Exercise materials section start
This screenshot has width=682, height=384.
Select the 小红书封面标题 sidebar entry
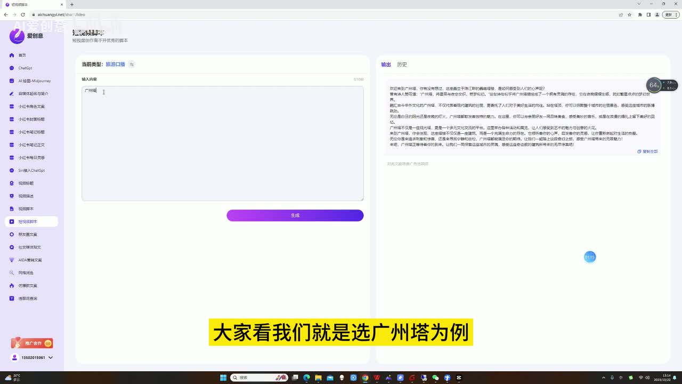coord(31,119)
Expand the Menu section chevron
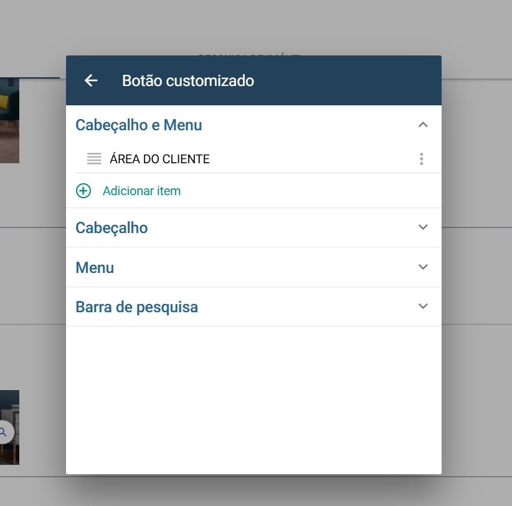Viewport: 512px width, 506px height. (423, 267)

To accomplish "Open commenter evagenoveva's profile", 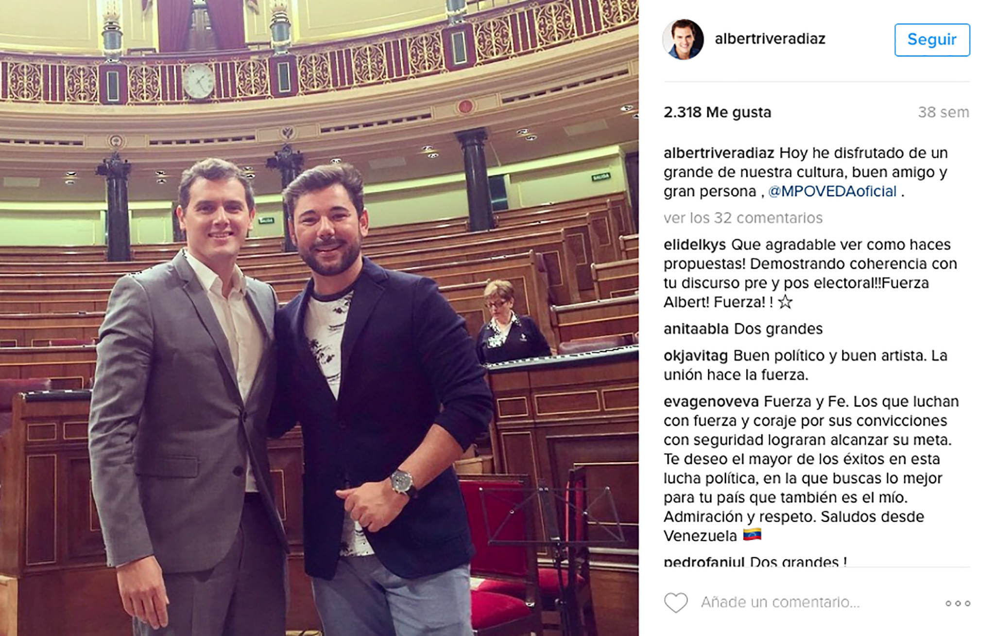I will (711, 402).
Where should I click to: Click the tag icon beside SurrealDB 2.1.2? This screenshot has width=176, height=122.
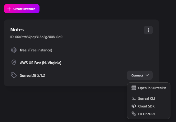[14, 75]
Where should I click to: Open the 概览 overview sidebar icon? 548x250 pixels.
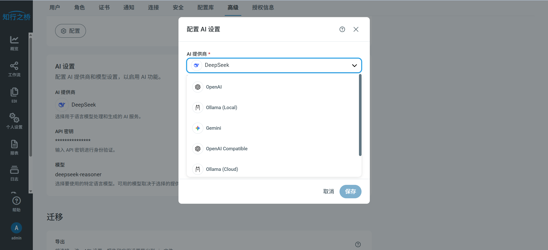(x=14, y=43)
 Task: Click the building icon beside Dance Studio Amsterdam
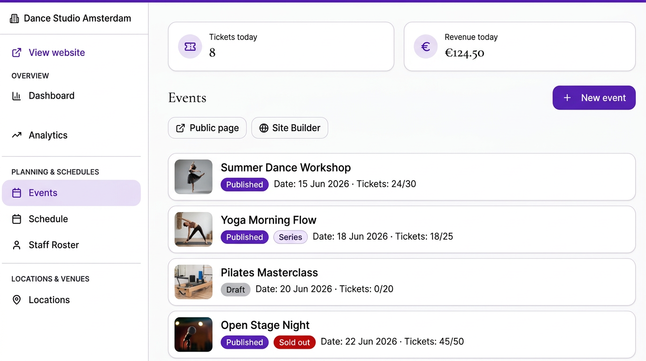(15, 19)
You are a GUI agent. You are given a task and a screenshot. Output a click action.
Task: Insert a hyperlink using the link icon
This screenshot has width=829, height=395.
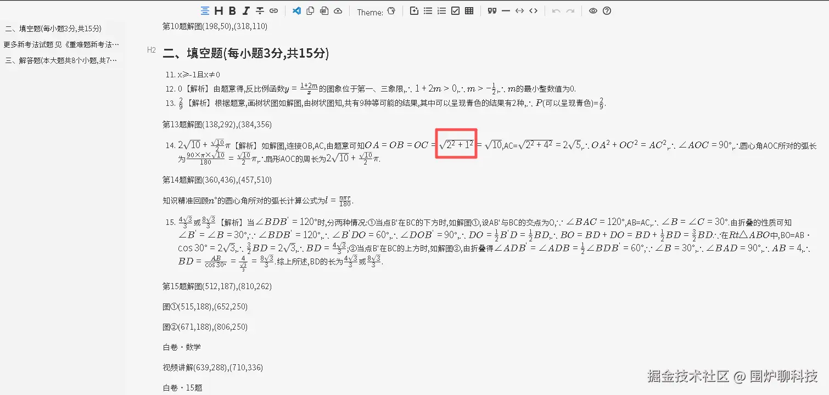[x=273, y=10]
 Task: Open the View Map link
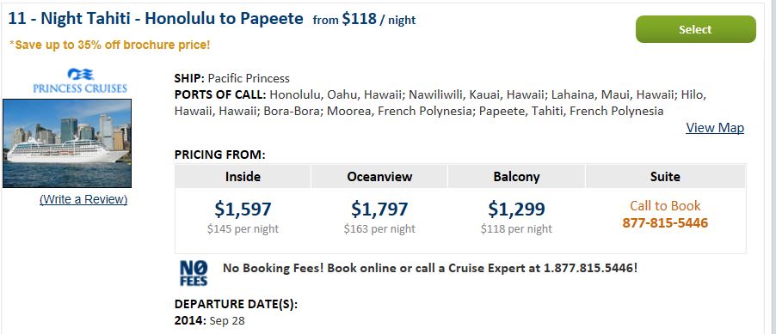[715, 127]
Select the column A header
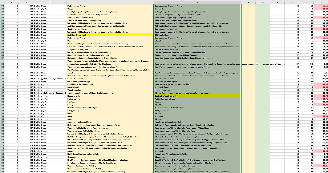 coord(12,3)
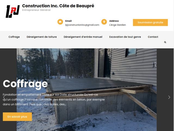
Task: Click the orange email envelope icon
Action: 60,22
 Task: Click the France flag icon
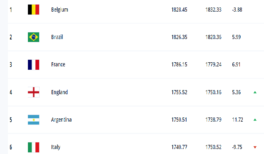coord(33,65)
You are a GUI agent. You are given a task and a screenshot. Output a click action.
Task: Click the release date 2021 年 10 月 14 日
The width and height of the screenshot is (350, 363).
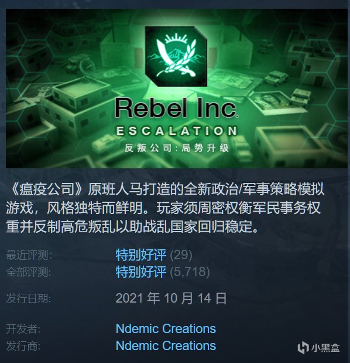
Exercise materials section end
__What you will do__. Final stretch of the data: repeat exactly each line from the one containing "Select the column A header" through the last, and omit all pictures.

__Answer space__.
Select the column A header
 coord(12,3)
Task: Click the orange email envelope icon
Action: 60,22
 Task: Click the France flag icon
coord(33,65)
You are a GUI agent. You are given a task and a screenshot. Output a click action.
Task: Click the release date 2021 年 10 月 14 日
The width and height of the screenshot is (350, 363).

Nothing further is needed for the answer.